What you have to do: When a line in the records contains the string "will", copy that line.
_ _ _ _ _
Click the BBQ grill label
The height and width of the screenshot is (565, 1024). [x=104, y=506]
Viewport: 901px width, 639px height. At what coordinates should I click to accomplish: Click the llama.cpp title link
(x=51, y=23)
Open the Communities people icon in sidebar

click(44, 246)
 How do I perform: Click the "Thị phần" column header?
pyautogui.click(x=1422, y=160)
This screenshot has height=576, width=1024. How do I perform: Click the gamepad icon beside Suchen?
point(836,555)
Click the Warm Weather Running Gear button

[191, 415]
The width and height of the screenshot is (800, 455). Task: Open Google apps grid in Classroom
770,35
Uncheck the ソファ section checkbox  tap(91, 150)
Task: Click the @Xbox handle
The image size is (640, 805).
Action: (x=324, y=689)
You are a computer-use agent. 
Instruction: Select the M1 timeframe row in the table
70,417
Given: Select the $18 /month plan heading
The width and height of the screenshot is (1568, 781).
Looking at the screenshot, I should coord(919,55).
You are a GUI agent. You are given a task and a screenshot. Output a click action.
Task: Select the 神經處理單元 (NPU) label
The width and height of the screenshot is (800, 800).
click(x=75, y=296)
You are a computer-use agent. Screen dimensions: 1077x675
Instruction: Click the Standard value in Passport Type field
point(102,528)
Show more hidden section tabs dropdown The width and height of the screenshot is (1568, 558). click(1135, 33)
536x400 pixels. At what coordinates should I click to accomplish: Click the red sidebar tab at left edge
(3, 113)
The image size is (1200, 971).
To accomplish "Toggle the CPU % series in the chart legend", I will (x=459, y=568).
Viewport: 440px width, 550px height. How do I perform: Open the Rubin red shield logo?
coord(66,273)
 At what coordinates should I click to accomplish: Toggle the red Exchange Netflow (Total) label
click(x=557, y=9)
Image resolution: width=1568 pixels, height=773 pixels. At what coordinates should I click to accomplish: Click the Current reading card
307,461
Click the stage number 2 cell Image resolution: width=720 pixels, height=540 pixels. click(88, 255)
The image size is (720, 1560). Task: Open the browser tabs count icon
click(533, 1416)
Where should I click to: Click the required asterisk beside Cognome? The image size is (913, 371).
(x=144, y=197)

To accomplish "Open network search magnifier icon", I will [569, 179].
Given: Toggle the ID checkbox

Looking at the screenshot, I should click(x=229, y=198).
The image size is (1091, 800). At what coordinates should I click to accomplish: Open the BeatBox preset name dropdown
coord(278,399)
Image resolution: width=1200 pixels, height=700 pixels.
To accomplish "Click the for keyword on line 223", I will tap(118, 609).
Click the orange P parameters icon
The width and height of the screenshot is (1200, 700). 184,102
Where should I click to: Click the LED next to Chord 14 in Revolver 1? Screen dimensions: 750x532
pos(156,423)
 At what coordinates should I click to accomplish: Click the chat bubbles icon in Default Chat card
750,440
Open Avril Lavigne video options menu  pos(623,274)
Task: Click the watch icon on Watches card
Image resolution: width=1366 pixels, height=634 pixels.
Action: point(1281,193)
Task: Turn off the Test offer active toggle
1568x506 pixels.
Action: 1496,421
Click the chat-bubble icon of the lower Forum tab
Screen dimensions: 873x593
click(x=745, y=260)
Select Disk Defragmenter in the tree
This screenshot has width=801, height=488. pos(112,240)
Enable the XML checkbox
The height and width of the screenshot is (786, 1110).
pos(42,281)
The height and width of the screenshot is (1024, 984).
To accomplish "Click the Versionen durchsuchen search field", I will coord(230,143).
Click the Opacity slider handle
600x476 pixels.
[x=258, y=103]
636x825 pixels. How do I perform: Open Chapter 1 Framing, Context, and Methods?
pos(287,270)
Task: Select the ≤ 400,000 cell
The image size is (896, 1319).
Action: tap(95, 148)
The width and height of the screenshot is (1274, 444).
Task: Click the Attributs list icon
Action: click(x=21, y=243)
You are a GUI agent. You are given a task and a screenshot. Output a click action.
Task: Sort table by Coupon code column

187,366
_ _ _ _ _
Output:
To accomplish "Toggle the CPU % series in the chart legend", I will (x=459, y=568).
To accomplish "Open network search magnifier icon", I will [569, 179].
To accomplish "Click the for keyword on line 223", I will tap(118, 609).
To accomplish "Click the Versionen durchsuchen search field", I will coord(230,143).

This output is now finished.